Top of Records provided

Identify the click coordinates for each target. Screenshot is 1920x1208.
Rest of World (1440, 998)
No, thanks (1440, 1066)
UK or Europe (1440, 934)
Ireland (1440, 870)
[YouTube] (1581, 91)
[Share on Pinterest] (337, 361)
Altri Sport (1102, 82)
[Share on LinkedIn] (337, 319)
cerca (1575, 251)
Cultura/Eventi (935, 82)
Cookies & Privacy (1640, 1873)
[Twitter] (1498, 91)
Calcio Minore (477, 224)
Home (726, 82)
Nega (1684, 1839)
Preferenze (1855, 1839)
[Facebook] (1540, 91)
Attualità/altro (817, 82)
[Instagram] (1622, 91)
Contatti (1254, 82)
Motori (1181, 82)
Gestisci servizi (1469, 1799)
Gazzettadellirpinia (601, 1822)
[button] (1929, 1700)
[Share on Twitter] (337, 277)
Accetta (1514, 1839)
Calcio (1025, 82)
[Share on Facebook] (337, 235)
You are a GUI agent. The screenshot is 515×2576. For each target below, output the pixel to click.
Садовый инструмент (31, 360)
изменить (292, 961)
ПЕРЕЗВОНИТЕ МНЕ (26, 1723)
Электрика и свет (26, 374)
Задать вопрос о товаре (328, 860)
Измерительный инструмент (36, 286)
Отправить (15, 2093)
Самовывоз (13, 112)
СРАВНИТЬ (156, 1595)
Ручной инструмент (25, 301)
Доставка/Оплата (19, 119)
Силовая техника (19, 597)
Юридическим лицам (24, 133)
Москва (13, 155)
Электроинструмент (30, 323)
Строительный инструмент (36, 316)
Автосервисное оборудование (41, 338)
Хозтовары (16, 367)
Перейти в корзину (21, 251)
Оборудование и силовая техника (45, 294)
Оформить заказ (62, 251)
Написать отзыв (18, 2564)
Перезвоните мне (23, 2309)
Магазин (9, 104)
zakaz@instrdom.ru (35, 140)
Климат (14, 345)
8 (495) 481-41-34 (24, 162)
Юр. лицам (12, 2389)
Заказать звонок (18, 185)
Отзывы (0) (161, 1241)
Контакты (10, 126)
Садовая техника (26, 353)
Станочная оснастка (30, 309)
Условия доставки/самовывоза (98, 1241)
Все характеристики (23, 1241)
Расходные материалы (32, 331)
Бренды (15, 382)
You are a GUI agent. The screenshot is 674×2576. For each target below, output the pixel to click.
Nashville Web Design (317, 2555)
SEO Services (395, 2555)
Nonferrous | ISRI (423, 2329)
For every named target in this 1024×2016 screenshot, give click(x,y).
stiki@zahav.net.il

Bottom of Records provided

▶ Assignment
Wherever the string "agent" occurs in the records, copy the line it is in.

▶ Answer section
You are a GUI agent. The screenshot is 515×2576. For each target below, output the pixel to click.
You are a GUI agent. The screenshot is 674×2576. For each target below, output the pixel to click.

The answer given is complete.